Since their foundation Kållered SK has participated mainly in the middle and lower divisions of the Swedish football league system. In the 2010 season the club played in Division 3 Mellersta Götaland, which is the fifth tier of Swedish football, and has won promotion to Division 2 via the play-offs drawing 2–2 on aggregate with IFK Hässleholm but winning on away goals. This is the first time that KSK has reached Division 2. They play their home matches at the Kållereds IP in Kållered.

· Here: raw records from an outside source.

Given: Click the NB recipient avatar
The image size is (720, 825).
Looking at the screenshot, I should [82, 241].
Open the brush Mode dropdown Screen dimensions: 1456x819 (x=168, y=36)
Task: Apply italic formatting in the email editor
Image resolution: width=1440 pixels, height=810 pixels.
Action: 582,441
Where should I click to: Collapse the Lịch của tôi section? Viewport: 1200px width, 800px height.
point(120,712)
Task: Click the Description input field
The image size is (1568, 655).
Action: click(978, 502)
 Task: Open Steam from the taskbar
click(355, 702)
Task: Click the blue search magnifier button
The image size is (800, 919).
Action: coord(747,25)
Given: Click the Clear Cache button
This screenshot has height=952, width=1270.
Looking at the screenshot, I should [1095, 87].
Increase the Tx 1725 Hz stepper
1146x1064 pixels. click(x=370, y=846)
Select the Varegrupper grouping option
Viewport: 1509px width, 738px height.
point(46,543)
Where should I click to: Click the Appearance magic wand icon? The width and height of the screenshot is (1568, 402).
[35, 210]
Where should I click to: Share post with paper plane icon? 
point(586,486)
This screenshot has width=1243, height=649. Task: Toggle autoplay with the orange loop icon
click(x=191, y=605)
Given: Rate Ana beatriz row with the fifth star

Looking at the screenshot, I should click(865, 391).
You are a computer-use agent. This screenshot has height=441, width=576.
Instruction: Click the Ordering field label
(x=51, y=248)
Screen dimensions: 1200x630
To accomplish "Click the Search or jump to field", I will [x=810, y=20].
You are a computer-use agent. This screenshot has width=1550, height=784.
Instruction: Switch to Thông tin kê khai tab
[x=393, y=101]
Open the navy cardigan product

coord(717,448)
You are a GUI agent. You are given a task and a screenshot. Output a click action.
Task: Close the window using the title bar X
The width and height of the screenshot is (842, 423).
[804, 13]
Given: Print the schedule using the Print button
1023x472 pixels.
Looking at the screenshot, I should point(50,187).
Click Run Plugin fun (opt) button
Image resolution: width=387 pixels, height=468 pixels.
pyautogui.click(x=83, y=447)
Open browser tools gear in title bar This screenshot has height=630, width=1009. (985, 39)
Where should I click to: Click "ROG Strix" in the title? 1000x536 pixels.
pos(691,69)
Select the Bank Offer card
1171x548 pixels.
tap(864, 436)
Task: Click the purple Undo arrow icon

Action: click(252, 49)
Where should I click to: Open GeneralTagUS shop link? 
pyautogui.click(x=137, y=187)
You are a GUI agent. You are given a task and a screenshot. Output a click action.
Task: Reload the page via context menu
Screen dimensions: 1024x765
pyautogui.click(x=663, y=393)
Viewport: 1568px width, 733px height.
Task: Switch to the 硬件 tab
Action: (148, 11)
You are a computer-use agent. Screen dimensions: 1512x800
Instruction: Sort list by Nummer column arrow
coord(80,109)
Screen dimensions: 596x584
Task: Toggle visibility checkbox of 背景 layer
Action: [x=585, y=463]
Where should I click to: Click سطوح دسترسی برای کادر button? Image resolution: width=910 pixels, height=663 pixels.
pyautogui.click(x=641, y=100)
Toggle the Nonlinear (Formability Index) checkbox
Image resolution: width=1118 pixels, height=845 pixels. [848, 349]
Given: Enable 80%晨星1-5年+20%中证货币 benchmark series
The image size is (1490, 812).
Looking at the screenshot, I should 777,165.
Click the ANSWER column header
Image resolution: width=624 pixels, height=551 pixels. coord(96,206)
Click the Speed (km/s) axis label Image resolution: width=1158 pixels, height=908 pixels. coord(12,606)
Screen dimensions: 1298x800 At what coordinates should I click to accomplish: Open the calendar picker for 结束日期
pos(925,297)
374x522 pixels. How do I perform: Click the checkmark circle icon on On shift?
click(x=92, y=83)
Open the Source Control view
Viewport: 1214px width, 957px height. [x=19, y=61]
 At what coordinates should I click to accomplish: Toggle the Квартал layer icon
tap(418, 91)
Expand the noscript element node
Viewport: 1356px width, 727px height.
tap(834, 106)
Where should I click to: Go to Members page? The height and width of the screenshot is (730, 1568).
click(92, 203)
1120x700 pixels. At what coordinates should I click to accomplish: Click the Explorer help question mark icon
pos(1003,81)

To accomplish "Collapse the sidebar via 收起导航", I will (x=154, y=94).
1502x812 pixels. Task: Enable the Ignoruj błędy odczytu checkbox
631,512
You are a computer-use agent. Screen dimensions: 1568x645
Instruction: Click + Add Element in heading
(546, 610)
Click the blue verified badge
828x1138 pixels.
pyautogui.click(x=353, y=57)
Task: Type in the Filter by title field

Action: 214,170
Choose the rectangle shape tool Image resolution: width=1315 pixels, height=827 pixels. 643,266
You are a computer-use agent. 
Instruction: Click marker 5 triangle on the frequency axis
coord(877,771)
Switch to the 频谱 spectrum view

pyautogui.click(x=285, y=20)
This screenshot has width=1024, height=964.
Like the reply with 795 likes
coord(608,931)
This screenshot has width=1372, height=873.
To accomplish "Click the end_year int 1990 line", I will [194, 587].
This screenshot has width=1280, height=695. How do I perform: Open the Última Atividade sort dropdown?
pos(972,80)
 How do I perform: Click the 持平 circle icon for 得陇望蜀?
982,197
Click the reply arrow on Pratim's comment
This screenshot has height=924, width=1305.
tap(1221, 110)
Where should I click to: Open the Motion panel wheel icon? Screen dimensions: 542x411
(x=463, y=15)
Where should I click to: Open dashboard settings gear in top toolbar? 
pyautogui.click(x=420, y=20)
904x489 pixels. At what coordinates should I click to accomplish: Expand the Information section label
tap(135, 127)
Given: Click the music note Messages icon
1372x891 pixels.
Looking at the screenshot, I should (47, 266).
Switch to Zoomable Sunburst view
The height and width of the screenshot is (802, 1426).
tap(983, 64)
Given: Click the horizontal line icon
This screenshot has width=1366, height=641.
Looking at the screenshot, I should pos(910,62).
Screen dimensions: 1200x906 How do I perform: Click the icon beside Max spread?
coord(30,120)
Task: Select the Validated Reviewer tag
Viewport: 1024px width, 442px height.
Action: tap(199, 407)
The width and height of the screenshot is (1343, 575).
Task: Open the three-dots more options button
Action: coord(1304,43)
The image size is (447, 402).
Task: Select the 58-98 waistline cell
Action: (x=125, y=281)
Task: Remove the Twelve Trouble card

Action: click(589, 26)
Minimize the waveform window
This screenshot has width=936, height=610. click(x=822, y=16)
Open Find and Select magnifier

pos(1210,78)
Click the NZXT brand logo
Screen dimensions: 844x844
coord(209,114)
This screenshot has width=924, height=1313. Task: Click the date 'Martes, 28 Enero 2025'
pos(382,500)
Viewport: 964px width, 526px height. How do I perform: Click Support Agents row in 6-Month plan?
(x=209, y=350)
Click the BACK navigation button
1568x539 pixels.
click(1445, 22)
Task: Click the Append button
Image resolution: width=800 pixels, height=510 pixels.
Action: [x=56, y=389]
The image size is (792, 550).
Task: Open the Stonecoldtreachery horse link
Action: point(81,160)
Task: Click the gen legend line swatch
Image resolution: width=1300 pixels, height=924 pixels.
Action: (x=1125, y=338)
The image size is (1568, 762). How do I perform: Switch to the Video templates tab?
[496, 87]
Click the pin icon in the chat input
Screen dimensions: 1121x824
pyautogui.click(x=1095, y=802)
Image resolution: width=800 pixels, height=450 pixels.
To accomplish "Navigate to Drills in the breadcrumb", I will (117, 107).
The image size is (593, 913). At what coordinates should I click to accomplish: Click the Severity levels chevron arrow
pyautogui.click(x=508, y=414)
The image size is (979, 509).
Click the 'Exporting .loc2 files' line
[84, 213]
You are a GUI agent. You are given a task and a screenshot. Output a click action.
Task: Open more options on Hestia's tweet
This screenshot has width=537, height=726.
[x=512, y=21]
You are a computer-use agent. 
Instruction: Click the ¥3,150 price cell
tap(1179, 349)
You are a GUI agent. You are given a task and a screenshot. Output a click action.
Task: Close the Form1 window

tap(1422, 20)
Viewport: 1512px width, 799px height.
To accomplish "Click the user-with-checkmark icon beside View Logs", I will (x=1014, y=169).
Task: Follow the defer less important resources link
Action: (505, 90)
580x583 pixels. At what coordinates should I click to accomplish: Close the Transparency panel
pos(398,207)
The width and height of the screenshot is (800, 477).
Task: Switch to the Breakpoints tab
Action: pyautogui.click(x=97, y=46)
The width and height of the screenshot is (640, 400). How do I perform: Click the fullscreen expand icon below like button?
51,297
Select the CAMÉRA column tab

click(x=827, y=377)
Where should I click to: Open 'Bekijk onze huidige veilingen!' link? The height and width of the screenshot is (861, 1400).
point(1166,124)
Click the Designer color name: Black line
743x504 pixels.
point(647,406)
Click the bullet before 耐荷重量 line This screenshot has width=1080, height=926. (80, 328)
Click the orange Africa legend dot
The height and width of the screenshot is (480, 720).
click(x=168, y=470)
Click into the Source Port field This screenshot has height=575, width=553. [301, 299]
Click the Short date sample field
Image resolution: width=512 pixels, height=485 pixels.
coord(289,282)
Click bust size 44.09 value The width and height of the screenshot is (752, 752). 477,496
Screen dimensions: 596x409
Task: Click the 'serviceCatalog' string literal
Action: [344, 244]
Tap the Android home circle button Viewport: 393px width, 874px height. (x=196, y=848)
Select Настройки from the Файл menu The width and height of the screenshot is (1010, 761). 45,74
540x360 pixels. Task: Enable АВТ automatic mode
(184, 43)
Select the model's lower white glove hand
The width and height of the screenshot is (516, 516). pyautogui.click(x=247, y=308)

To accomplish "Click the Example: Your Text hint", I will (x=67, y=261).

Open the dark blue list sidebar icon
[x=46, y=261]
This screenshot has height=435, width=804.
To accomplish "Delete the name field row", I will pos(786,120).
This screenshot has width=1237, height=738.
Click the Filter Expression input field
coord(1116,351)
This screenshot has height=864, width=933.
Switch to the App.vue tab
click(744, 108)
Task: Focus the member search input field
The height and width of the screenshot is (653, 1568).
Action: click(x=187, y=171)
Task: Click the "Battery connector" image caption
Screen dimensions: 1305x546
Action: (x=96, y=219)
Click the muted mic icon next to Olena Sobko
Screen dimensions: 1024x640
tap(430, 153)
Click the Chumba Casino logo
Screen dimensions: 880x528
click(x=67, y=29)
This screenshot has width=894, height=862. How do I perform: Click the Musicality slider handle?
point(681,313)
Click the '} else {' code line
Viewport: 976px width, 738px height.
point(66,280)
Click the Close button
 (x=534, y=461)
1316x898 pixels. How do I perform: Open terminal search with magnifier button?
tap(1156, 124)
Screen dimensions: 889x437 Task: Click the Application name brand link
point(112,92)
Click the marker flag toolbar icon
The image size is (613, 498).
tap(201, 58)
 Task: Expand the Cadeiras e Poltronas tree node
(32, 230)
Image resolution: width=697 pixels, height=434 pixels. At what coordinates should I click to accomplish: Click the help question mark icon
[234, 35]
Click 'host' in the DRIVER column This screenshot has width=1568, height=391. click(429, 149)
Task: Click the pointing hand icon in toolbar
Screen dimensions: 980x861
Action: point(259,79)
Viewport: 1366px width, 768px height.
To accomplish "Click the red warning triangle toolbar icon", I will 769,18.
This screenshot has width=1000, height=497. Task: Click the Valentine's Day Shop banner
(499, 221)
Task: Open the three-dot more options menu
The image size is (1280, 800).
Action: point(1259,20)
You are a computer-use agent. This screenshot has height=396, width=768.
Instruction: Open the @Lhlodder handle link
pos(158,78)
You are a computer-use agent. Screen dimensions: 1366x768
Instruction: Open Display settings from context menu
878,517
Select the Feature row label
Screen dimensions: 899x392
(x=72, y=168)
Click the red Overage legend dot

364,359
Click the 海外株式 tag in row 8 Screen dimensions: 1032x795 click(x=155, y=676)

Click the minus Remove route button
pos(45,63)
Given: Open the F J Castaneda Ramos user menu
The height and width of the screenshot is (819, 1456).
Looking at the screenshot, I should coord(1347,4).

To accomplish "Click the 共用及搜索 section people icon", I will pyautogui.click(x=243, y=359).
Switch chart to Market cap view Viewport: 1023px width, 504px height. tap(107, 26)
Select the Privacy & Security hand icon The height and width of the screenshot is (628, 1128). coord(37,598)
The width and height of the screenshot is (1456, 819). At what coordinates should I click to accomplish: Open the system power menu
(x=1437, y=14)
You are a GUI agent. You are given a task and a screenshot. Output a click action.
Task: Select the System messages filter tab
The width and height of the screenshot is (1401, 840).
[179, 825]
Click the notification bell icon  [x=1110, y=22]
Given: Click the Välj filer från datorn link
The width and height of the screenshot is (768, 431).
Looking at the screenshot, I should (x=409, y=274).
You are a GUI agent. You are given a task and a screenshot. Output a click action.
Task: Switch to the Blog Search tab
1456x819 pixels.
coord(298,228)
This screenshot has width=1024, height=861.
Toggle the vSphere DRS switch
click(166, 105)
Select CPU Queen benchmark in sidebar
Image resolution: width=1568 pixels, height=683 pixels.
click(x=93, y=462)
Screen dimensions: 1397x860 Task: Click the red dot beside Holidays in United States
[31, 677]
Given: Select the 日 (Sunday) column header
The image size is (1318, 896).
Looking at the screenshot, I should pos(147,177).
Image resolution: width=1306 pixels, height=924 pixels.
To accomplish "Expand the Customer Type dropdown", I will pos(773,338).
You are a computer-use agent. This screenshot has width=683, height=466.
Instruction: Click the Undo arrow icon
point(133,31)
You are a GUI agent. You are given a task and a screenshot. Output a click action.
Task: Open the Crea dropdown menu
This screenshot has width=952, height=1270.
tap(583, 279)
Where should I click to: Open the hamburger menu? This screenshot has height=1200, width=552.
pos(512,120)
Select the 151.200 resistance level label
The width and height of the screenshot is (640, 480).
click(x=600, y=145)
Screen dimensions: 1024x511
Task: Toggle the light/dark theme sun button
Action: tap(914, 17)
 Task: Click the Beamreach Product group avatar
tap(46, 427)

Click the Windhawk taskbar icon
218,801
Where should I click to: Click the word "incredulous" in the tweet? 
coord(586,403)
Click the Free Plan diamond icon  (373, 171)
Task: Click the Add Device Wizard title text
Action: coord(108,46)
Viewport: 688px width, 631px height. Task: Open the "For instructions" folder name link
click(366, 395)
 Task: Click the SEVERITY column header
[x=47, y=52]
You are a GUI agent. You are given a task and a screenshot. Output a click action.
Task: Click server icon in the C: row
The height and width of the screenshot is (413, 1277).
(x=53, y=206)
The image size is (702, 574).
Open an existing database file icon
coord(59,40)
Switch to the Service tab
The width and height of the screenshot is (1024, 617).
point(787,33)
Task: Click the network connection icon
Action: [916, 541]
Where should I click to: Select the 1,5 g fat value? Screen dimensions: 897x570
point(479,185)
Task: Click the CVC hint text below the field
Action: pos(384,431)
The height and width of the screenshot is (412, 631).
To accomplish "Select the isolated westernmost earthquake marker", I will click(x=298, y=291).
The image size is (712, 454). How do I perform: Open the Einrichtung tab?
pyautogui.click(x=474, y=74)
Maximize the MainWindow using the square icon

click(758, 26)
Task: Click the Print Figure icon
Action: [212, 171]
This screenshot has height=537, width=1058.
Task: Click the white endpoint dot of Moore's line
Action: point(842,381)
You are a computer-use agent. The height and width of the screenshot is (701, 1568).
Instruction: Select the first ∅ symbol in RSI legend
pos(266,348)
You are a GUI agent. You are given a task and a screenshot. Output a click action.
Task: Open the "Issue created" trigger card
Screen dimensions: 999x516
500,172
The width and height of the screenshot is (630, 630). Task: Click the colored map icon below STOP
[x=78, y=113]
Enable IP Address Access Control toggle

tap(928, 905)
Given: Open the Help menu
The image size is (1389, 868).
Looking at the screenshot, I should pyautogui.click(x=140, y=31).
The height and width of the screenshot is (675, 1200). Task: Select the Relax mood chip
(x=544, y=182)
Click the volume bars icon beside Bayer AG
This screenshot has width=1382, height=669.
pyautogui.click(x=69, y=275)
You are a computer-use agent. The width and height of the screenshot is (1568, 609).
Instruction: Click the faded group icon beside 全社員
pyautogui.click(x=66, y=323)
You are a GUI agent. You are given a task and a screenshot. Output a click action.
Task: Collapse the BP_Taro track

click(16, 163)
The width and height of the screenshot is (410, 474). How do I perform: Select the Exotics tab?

Kållered SK are affiliated to the Göteborgs Fotbollförbund.

==Season to season==

| Season | Level | Division | Section | Position | Movements |
|---|---|---|---|---|---|
| 1993 | Tier 4 | Division 3 | Mellersta Götaland | 4th |  |
| 1994 | Tier 4 | Division 3 | Mellersta Götaland | 9th | Relegation Playoffs – Relegated |
| 1995 | Tier 5 | Division 4 | Göteborg A | 2nd | Promotion Playoffs |
| 1996 | Tier 5 | Division 4 | Göteborg A | 1st | Promoted |
| 1997 | Tier 4 | Division 3 | Mellersta Götaland | 12th | Relegated |
| 1998 | Tier 5 | Division 4 | Göteborg B | 3rd |  |
| 1999 | Tier 5 | Division 4 | Göteborg B | 2nd |  |
| 2000 | Tier 5 | Division 4 | Göteborg B | 8th |  |
| 2001 | Tier 5 | Division 4 | Göteborg B | 2nd | Promotion Playoffs – Promoted |
| 2002 | Tier 4 | Division 3 | Nordvästra Götaland | 7th |  |
| 2003 | Tier 4 | Division 3 | Nordvästra Götaland | 4th |  |
| 2004 | Tier 4 | Division 3 | Mellersta Götaland | 9th | Relegation Playoffs – Relegated |
| 2005 | Tier 5 | Division 4 | Göteborg B | 2nd | Promoted |
| 2006* | Tier 5 | Division 3 | Mellersta Götaland | 8th |  |
| 2007 | Tier 5 | Division 3 | Nordvästra Götaland | 10th | Relegated |
| 2008 | Tier 6 | Division 4 | Göteborg B | 4th |  |
| 2009 | Tier 6 | Division 4 | Göteborg B | 1st | Promoted |
| 2010 | Tier 5 | Division 3 | Mellersta Götaland | 2nd | Promotion Playoffs – Promoted |
| 2011 | Tier 4 | Division 2 | Västra Götaland | 10th | Relegation Playoffs – Relegated |
| 2012 | Tier 5 | Division 3 | Mellersta Götaland |  |  |

- League restructuring in 2006 resulted in a new division being created at Tier 3 and subsequent divisions dropping a level.

==Attendances==

In recent seasons Kållered SK have had the following average attendances:

| Season | Average attendance | Division / Section | Level |
|---|---|---|---|
| 2005 | Not available | Div 4 Göteborg B | Tier 5 |
| 2006 | 62 | Div 3 Mellersta Götaland | Tier 5 |
| 2007 | 78 | Div 3 Nordvästra Götaland | Tier 5 |
| 2008 | Not available | Div 4 Göteborg B | Tier 6 |
| 2009 | Not available | Div 4 Göteborg B | Tier 6 |
| 2010 | 117 | Div 3 Mellersta Götaland | Tier 5 |

- Attendances are provided in the Publikliga sections of the Svenska Fotbollförbundet website.